- Request: Copy the lines below word for word, leaving out the pictures.

- Information supplied:
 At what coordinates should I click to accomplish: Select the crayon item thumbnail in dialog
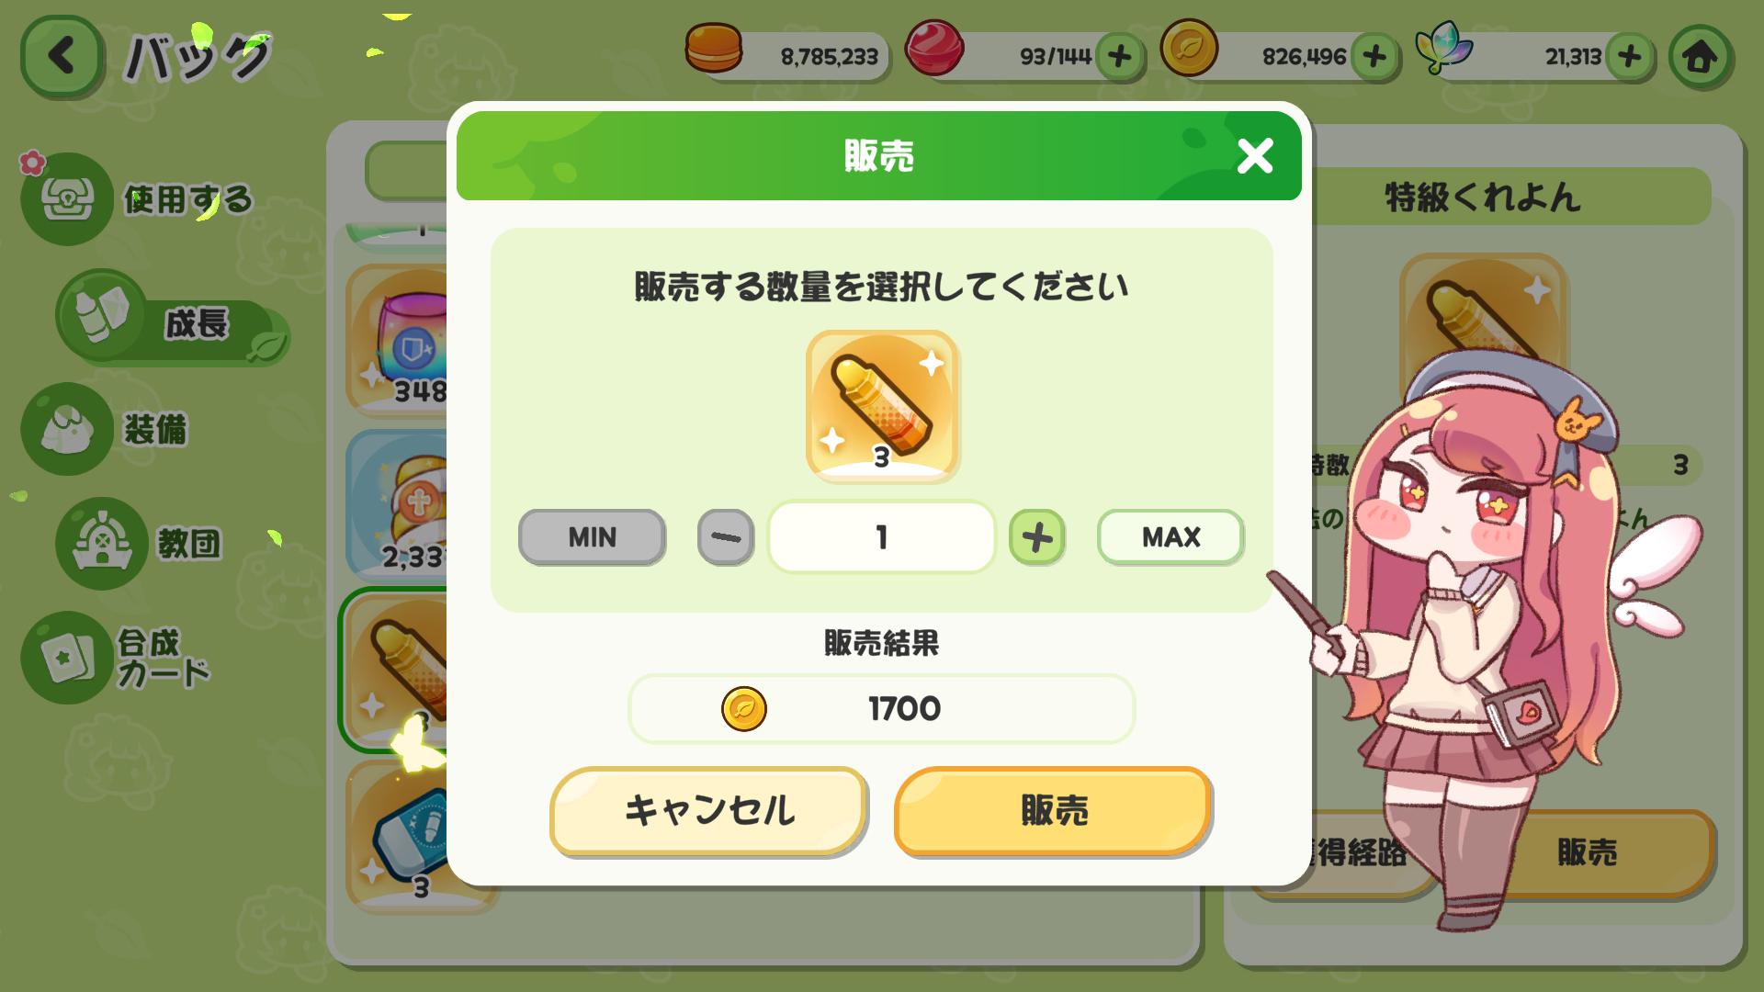882,405
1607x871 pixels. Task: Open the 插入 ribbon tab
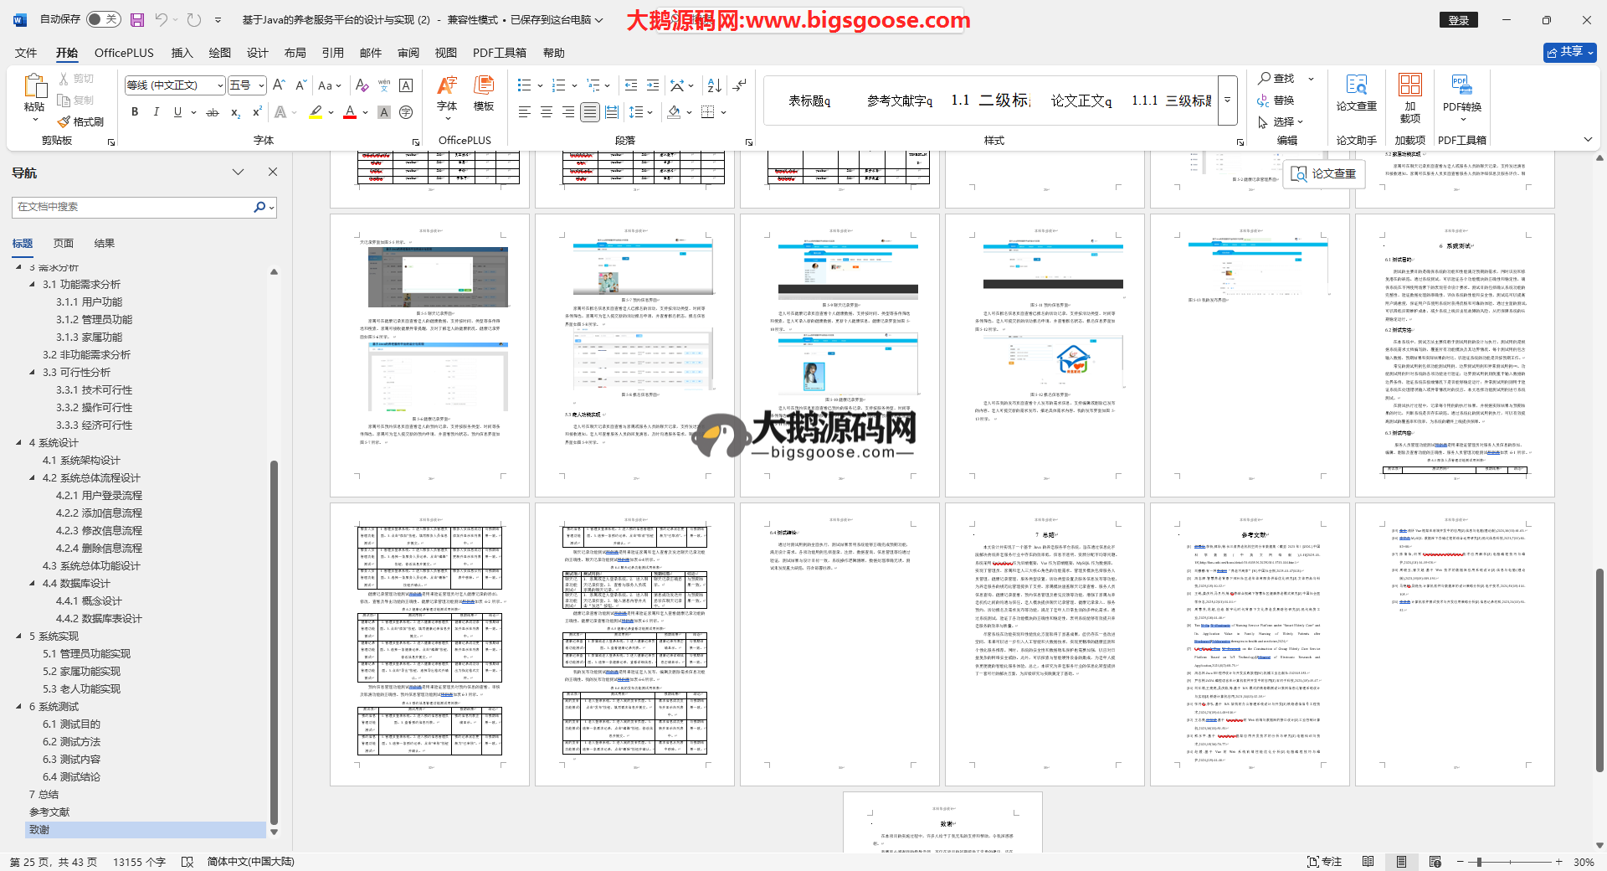point(182,53)
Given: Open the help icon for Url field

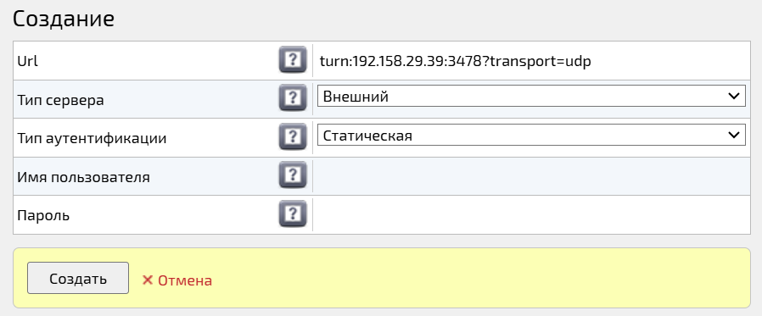Looking at the screenshot, I should click(x=293, y=59).
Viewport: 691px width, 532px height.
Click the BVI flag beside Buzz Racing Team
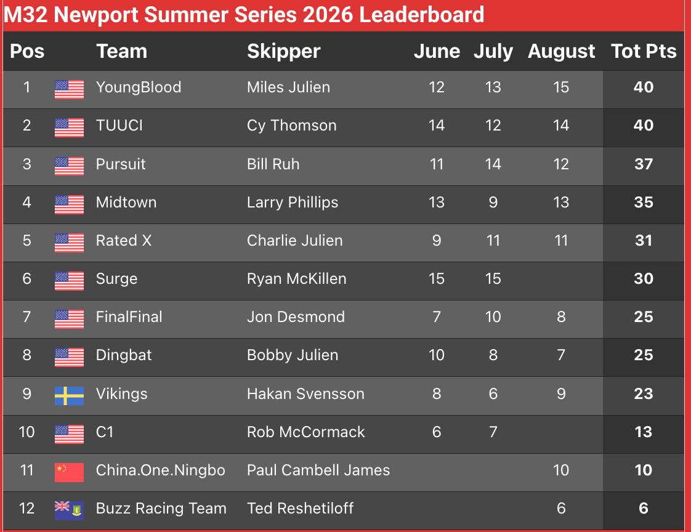pos(69,510)
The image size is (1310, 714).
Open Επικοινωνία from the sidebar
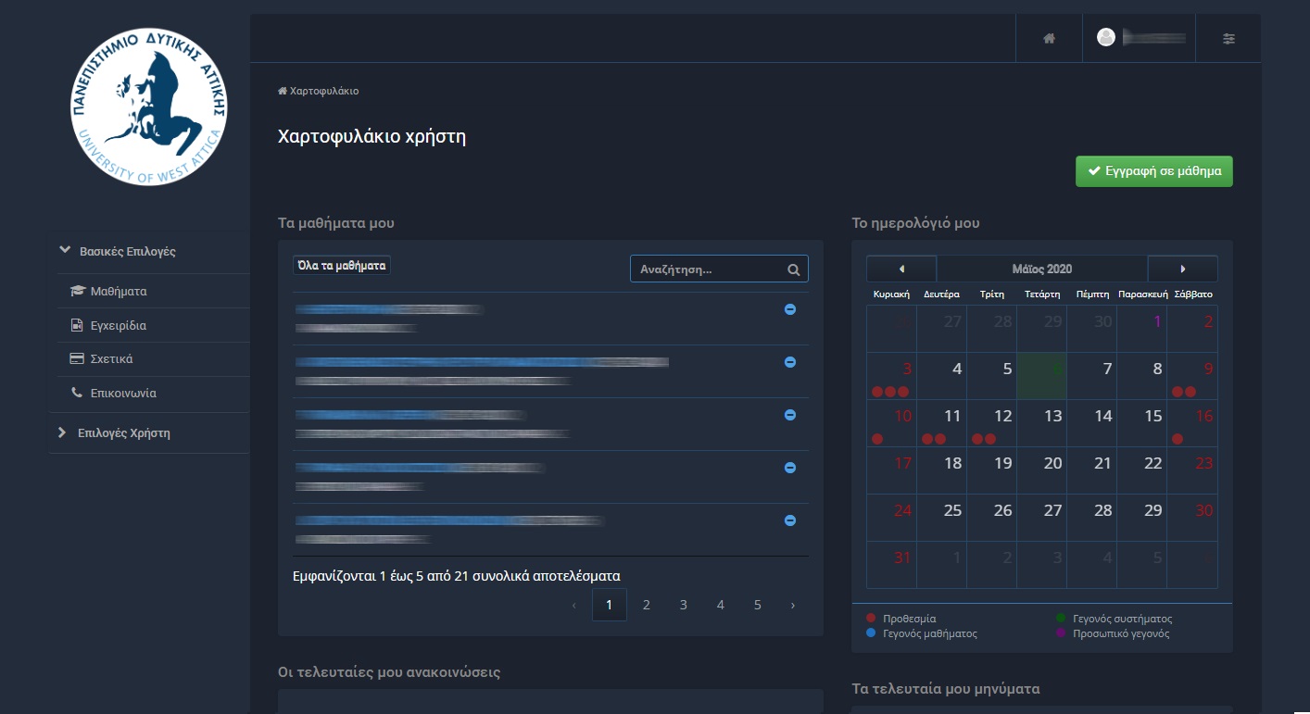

- Answer to the task:
 At what coordinates should I click to accomplish: Select the crayon item thumbnail in dialog
882,405
1607x871 pixels. Task: Open the 插入 ribbon tab
point(182,53)
Given: Open the help icon for Url field

Looking at the screenshot, I should click(x=293, y=59).
Viewport: 691px width, 532px height.
Click the BVI flag beside Buzz Racing Team
pos(69,510)
The image size is (1310, 714).
Open Επικοινωνία from the sidebar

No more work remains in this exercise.